3. Hipertrofi Serviks Uteri dan Elongasio Koli

Jika serviks uteri menurun sedangkan jaringan penahan dan penyokong uterus masih cukup kuat,
maka kerana tarikan ke bawah dari bagian uterus yang turun serta pembendungan pembuluh
darah, serviks uteri mengalami hipertrofi dan menjadi panjang pula. Hal yang terakhir ini
dinamakan Elongasio Kolli. Hipertrofi ditentukan dengan periksa lihat dan periksa raba sedang
pada elongasio kolli serviks uteri pada pemeriksaan raba lebih panjang dari biasa.

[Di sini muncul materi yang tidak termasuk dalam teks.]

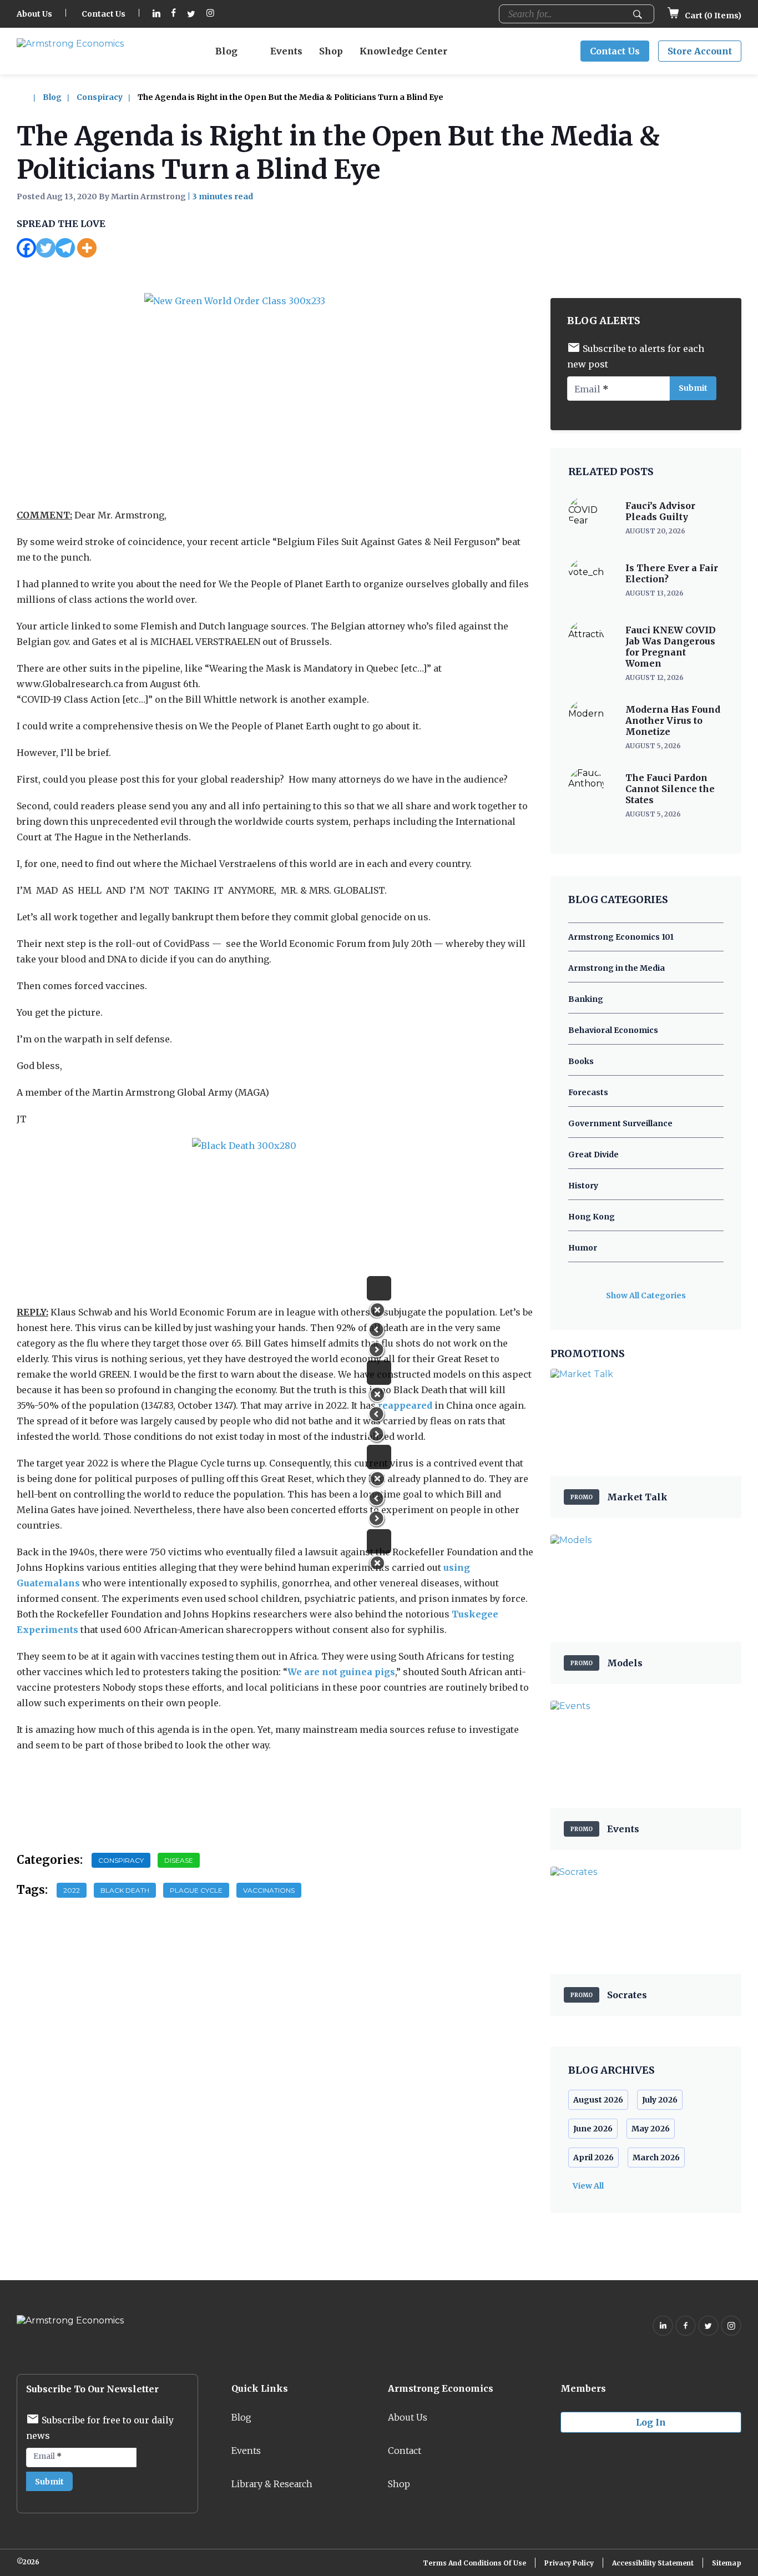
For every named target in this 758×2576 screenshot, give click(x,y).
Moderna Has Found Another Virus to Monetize (672, 720)
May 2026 (650, 2129)
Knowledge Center (403, 51)
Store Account (700, 51)
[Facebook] (26, 248)
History (583, 1186)
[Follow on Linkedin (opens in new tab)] (156, 14)
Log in (651, 2422)
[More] (87, 248)
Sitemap (726, 2563)
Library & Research (271, 2483)
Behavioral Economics (613, 1030)
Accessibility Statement (653, 2563)
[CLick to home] (29, 97)
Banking (585, 999)
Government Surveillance (620, 1123)
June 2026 (593, 2129)
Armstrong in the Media (616, 968)
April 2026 (593, 2157)
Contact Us (103, 14)
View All (588, 2186)
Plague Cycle (196, 1890)
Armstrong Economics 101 (621, 937)
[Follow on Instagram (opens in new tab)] (210, 14)
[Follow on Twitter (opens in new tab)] (191, 14)
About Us (34, 14)
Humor (582, 1248)
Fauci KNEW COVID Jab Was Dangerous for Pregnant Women (670, 646)
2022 (71, 1890)
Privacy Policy (569, 2563)
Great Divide (593, 1155)
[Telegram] (65, 248)
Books (581, 1061)
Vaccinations (269, 1890)
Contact (404, 2450)
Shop (331, 51)
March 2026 (656, 2157)
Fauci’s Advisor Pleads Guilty (660, 511)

4. Gangguan miksi dan stress incontinensia

Pada sistocele berat miksi kadang-kadang terhalang, sehingga kandung kemih tidak dapat
dikosongkan sepenuhnya. Turunnya uterus bias juga menyempitkan ureter, sehingga bias
menyebabkan hidroureter dan hidronefrosis. Adanya Cystocele dapat pula mengubah bentuk sudut
antara kandung kemih dan urethra akibat stress incontinensia.

5. Infeksi Saluran Kemih

Adanya retensio urine memudahkan timbulnya infeksi. Sistitis yang terjadi dapat meluas ke atas
dan menyebabkan Pielitis dan pielonefritis. Akhirnya hal itu dapat menyebabkan gagal ginjal.

6. Kemandulan

Karena menurunnya serviks uteri sampai dekat pada introitus vagina atau keluar sama sekali dari
vagina, tidak mudah terjadi kehamilan.

7. Kesulitan Pada Waktu Partus

Jika wanita dengan prolapsus uteri hamil, maka pada waktu persalinan bias timbul kesulitan pada
pembukaan serviks, sehingga kemajuan persalinan terhalang.

8. Haemorhoid

Feses yang terkumpul dalam rektokel memudahkan obstipasi dan timbulnya haemorhoid.
9. Inkarserasi Usus Halus

Usus halus yang masuk kedalam enterokel dapat terjepit dan tidak direposisi lagi. Dalam hal ini
perlu dilakukan laparotomi untuk membebaskan usus yang terjepit.